Assim, o fato de as quarentenas serem decididas e comandadas mundo afora sem exceção pelo Estado, certamente pela urgência do problema e não de livre e espontânea vontade, é uma das chaves na compreensão dos destinos da tragédia, antes, agora e depois. É possível desenvolver um índice repleto de indicadores numéricos e qualitativos, uma taxa de sucesso estatal com base no desempenho na pandemia. Certamente China, Cuba e mais uns países asiáticos (na América do Sul, por enquanto, Argentina e Venezuela) ocupam o primeiro lugar. Brasil, último da fila. (O nuance em contrário confucionista do governo Bolsonaro, representativo de e setores majoritários da lumpemburguesia e da classe média brasileira - a guerra de todos contra todos no escuro -, é uma excentricidade. Sintoma da bizarra conjuntura brasileira de crise orgânica em país dependente. O foco na complexidade brasileira será assunto de um segundo artigo).
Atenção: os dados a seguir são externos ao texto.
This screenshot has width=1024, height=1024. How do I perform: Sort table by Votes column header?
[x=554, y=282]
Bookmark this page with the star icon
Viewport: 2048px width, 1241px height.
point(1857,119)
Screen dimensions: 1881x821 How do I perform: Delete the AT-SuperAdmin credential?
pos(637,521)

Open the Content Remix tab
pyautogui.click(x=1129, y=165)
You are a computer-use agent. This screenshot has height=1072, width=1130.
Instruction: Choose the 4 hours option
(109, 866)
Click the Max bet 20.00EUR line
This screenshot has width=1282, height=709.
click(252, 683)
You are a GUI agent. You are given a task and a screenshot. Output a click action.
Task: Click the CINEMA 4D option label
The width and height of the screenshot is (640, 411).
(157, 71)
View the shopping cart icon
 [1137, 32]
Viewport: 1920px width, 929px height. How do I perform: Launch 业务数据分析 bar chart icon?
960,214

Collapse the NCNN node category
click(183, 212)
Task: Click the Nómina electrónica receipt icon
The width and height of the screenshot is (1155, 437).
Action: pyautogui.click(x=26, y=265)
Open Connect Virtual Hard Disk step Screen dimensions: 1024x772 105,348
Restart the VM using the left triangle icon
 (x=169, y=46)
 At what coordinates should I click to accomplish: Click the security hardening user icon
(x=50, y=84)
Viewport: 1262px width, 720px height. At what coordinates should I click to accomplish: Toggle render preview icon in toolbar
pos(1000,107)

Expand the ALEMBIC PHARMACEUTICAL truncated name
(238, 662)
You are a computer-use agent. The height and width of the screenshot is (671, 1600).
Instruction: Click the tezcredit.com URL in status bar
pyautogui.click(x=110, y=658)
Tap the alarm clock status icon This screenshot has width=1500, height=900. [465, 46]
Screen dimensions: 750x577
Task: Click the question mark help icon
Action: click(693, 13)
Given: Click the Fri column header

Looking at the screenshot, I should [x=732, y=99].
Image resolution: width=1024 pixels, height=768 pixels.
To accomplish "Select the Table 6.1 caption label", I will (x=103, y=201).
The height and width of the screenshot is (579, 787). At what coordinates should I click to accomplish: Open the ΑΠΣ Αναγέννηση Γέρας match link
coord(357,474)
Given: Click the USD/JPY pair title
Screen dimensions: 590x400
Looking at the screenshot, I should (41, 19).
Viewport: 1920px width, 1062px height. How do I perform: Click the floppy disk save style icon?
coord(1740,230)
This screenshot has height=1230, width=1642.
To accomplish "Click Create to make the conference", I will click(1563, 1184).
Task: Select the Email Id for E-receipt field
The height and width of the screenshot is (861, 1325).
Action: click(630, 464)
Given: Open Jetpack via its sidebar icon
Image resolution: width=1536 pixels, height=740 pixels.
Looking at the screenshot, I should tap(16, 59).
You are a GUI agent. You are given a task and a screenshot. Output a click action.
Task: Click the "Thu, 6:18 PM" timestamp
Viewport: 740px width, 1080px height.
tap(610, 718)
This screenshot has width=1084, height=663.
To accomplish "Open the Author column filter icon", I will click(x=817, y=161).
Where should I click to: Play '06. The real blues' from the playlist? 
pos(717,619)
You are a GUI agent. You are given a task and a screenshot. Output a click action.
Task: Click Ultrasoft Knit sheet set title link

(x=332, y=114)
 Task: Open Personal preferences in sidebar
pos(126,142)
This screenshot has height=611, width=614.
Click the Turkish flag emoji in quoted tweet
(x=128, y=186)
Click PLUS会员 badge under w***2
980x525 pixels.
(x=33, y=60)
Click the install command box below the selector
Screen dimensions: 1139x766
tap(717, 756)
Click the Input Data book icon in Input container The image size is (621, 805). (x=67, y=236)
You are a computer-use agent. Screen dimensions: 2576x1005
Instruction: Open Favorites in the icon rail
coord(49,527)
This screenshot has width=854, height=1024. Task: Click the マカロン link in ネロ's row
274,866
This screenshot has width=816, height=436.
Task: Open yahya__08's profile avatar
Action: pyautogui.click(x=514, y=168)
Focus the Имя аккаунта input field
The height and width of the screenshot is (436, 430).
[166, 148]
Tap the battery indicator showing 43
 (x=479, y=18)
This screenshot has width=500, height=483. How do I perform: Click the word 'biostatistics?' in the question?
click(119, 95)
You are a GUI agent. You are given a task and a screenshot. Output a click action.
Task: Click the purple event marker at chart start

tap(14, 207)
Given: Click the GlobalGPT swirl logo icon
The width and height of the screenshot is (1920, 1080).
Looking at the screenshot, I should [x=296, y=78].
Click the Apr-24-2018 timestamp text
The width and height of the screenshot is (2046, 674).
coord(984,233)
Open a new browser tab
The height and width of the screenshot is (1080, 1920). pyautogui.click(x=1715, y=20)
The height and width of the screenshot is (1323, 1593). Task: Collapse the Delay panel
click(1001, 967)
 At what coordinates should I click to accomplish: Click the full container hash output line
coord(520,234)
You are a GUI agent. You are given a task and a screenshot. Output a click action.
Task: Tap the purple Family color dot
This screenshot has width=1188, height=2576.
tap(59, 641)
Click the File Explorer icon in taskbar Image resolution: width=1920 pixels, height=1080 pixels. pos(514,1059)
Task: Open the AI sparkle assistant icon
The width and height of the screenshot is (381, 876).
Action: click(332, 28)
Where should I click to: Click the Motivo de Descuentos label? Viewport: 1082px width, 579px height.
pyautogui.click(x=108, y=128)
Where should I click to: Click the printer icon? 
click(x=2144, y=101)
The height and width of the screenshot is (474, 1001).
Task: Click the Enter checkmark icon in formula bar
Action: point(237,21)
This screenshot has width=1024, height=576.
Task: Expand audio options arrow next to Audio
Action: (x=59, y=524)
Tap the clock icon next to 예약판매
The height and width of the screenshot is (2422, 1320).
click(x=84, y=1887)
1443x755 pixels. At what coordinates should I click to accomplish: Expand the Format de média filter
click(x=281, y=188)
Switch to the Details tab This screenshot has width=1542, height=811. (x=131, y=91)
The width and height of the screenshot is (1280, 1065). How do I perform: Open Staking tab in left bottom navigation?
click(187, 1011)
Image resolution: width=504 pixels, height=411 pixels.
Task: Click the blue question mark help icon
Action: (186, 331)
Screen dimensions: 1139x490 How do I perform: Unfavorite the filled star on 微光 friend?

 A metáfora política em voga de comparar o combate da pandemia a uma guerra só faz sentido se houver o Estado na jogada. Inexiste novidade em dizer que toda ação estatal visa estabelecer a ordem, através da coerção e do consenso, interferindo nas realidades estratégicas das relações sociais de força entre Sociedade Civil e Estado (Sociedade Política). Nesta intervenção, trata-se de estabelecer uma ordem na pandemia, regular a realidade social que todo mundo é arrastado a viver, na compleição do corpo e na condição social de cada um, as experiências de insegurança e indeterminação rumo a um hipotético cenário de anomia. Só a ação emergencial do Estado reduz, até o limite do possível da regulação política, os danos do caos, na propagação incandescente do vírus e na minoração dos efeitos da volatilidade dos mercados financeiros.

Na verdade, são duas realidades e um “real” cru: a pandemia, o pandemônio e o vírus. Assim, a experiência comum de viver uma pandemia - a propagação de um vírus infecioso em tecido social propício (o capitalismo neoliberal, mercadista e financeiro) nunca é autoexplicativa. Coexistem e se retroalimentam o vírus, a pandemia e o pandemônio (inspirada palavra-síntese de explicação da crise, que depois se generalizou, da lavra do cientista Miguel Nicolelis). Por sua vez, o pandemônio atende à síntese de três crises entrelaçadas, a crise sanitária (Covid-19), a crise geopolítica (disputa sino-americana saiu da caixinha) e a crise dos mercados financeiros (queda dos ativos financeiros e o prenúncio de mau agouro de uma grande depressão iminente, talvez a mais aguda de todos os tempos de história do capitalismo). Em meio a tudo isso e por tudo isso, uma crise da racionalidade neoliberal, uma crise política de alternativas e, consequentemente, uma crise de legitimação do Estado. O pandemônio se ergue nos ombros da pandemia, desorganizando a reificada casa comum - a bolha do capitalismo de consumo conspícuo.